Trypanosomose bovine
Données générales sur les trypanosomoses animales africaines
Définition et répartition géographique
D’une façon générale, les trypanosomoses sont des maladies infectieuses, inoculables, désignant un groupe d’affections dues à la présence et à la multiplication dans le sang et dans divers tissus ou l iquides organiques d’animaux, de protozoaires du genre Trypanosoma. Ces protozoaires se rencontrent chez de nombreuses espèces animales, mais ils semblent n’être pathogènes que pour les mammifères, y compris l’homme. L’évolution de ces affections en fonction de l’espèce de parasite, varie d’une forme aiguë à une forme chronique. Elles sont de durée et de symptomatologie variables en fonction de l’espèce animale affectée et de l’agent pathogène en cause (ITARD, 2000). Ainsi, on distingue : • La Nagana qui regroupe des affections dues aux trypanosomes « animaux » typiquement africains (Trypanosoma congolense, T. brucei, T. vivax, T. simiae, T. suis), qui sont tous transmis cycliquement par les glossines. Ce nom désignait à l’origine, une affection probablement due à T. brucei qui sévissait chez les animaux domestiques au Zoulouland en Afrique du Sud et dont l’étiologie fut élucidée en 1895 par Bruce ; • Le Surra ou trypanosomose des camelidés, des équidés et parfois des bovidés, dû à T. evansi, qui est transmis par des insectes piqueurs autres que les glossines ; • La Dourine ou trypanosomose vénérienne des équidés causée par T. equiperdum ; • La « maladie du sommeil » encore appelée Trypanosomose Humaine Africaine (THA) due à T. brucei gambiense ou à T. brucei rhodesiense ; • et la « maladie de Chagas » ou trypanosomose humaine américaine causée par T. cruzi et dont le vecteur est un réduve.
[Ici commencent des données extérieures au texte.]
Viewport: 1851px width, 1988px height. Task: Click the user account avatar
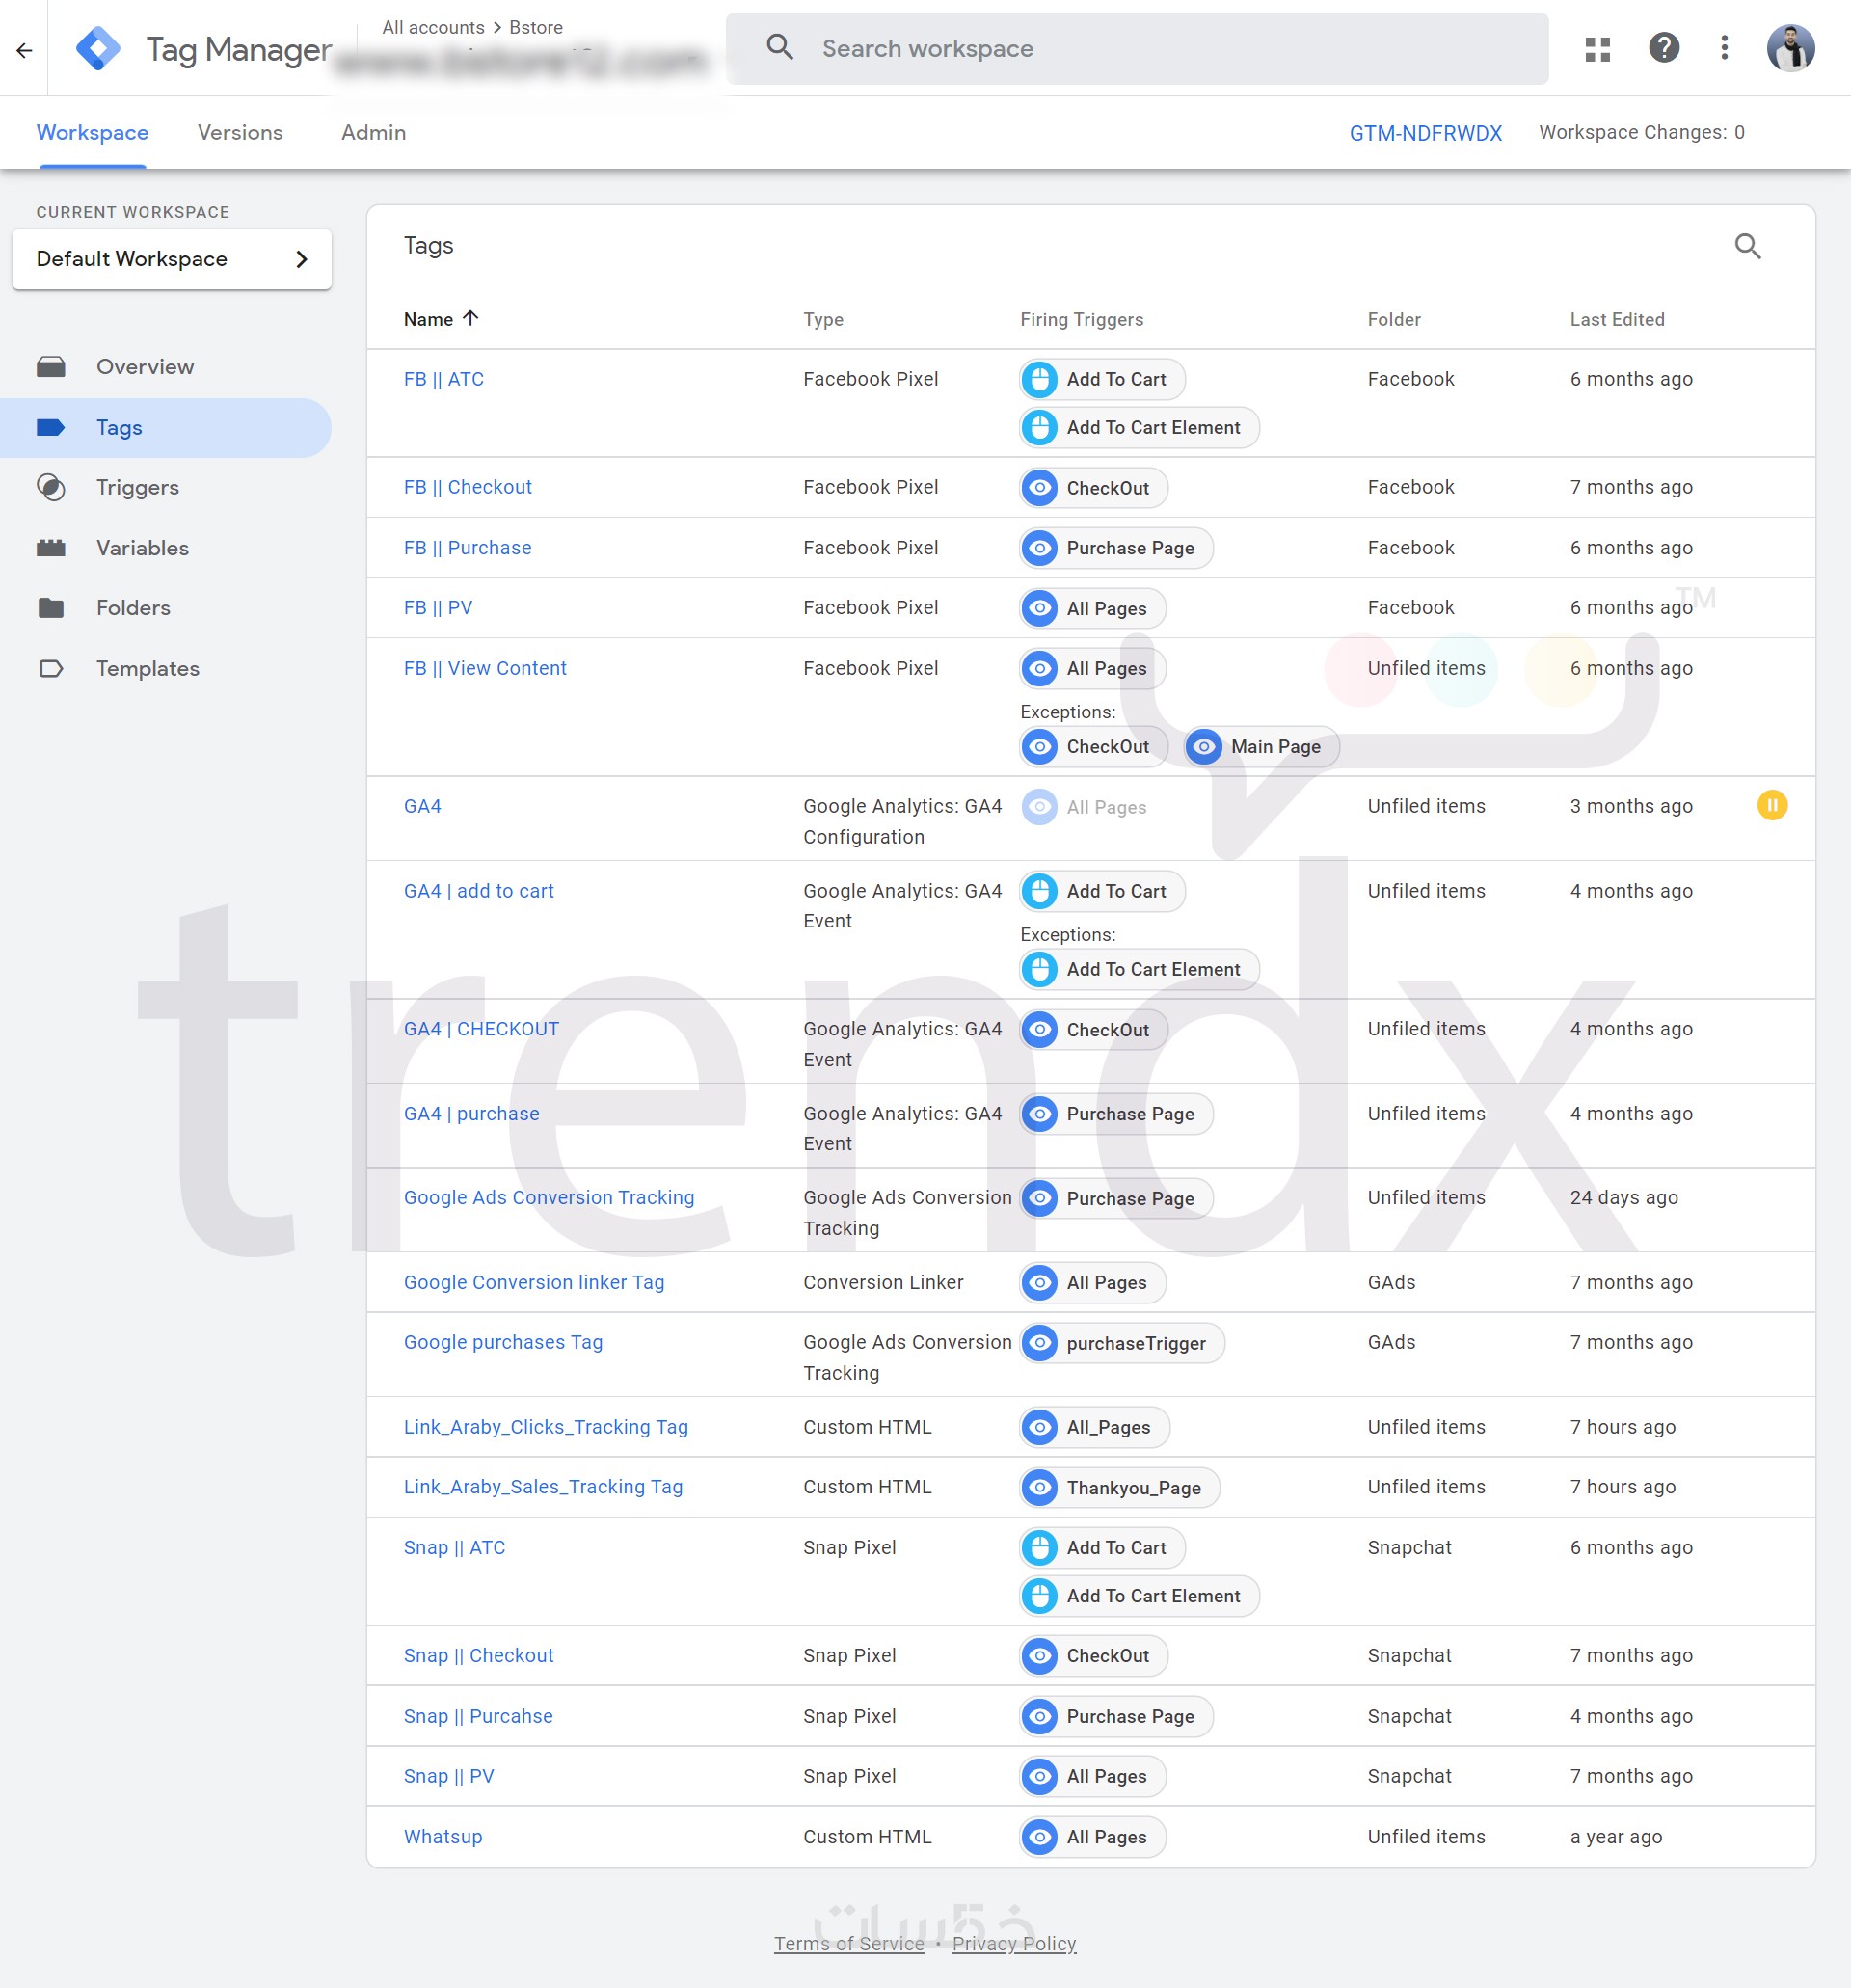(x=1789, y=48)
Ces trypanosomoses sévissent principalement dans les régions tropicales et intertropicales d’Afrique, d’Amérique du Sud et d’Asie (EUZEBY, 1986). En Afrique, les trypanosomoses sont transmises par divers insectes hématophages dont les plus importants sont les glossines ou mouche tsé-tsé, insectes exclusivement africains, qui constituent l’hôte intermédiaire des espèces parasites. Ces glossines, qui en sont les principaux vecteurs, occupent une superficie de près de 10 millions de kilomètres carrés, soit un tiers du continent africain, s’étendant entre les 15° de latitude nord et 20° de latitude sud de part et d’autre de l’équateur (figure 1). Leur distribution revêt une importance primordiale dans l’épidémiologie de ces maladies.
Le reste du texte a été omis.